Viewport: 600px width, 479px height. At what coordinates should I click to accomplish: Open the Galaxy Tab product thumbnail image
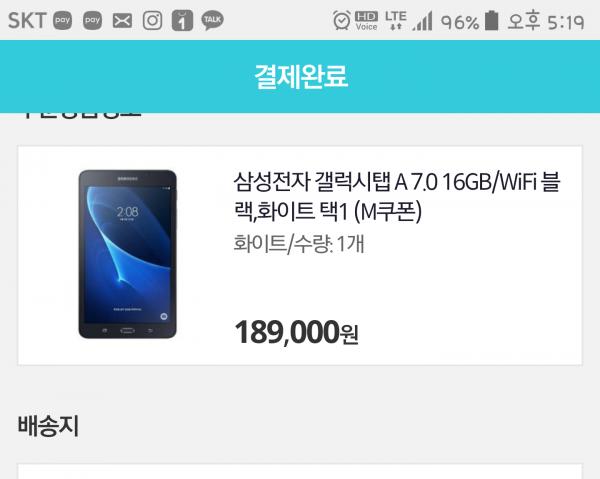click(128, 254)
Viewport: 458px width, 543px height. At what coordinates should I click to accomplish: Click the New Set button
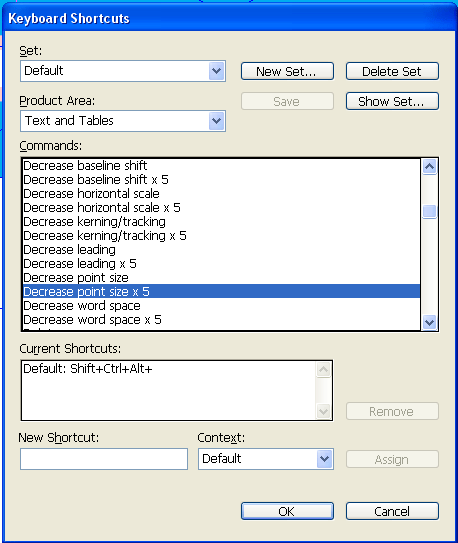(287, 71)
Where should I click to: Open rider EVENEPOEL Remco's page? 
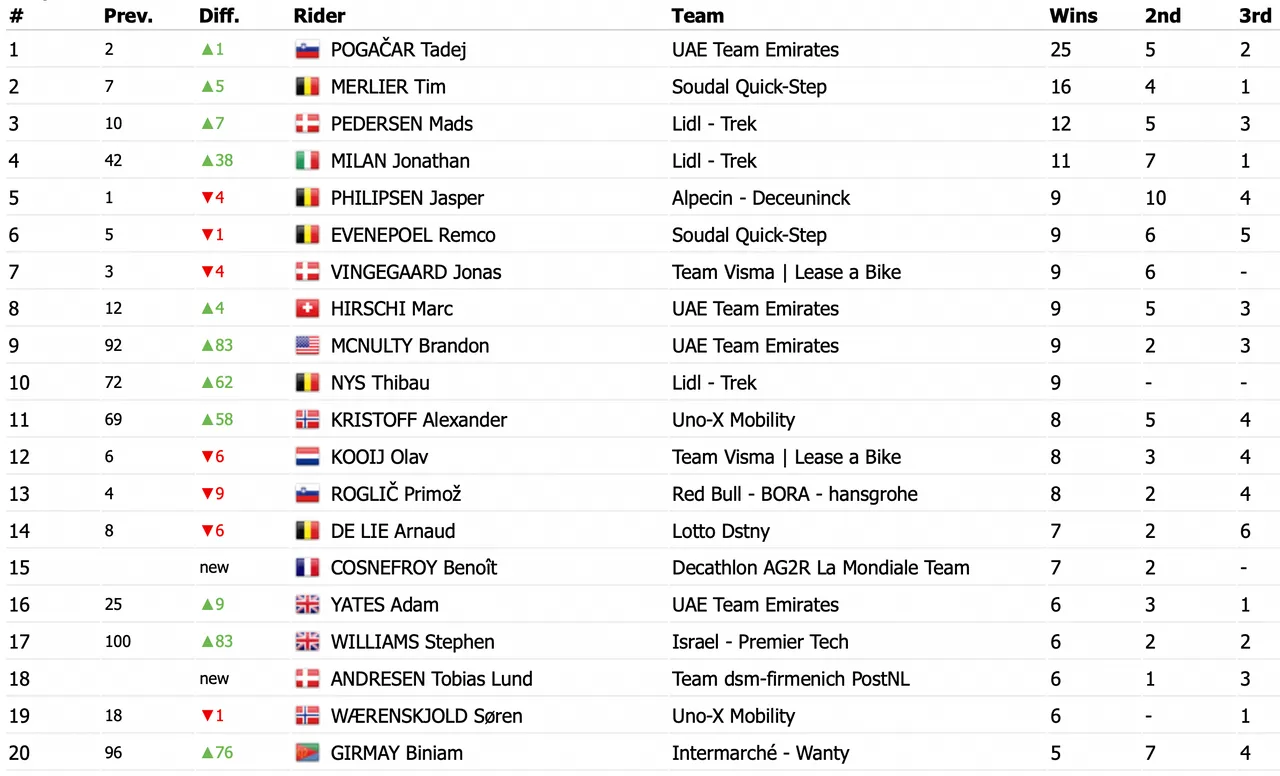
※
#### [Work instructions]
Output each record verbatim and leave out its pictures.

#### [Response to the exercise]
Viewport: 600px width, 479px height. At what coordinates should I click to accomplish: Open the Galaxy Tab product thumbnail image
click(128, 254)
Viewport: 458px width, 543px height. At what coordinates should I click to accomplish: Click the New Set button
(287, 71)
Where should I click to: Open rider EVENEPOEL Remco's page? 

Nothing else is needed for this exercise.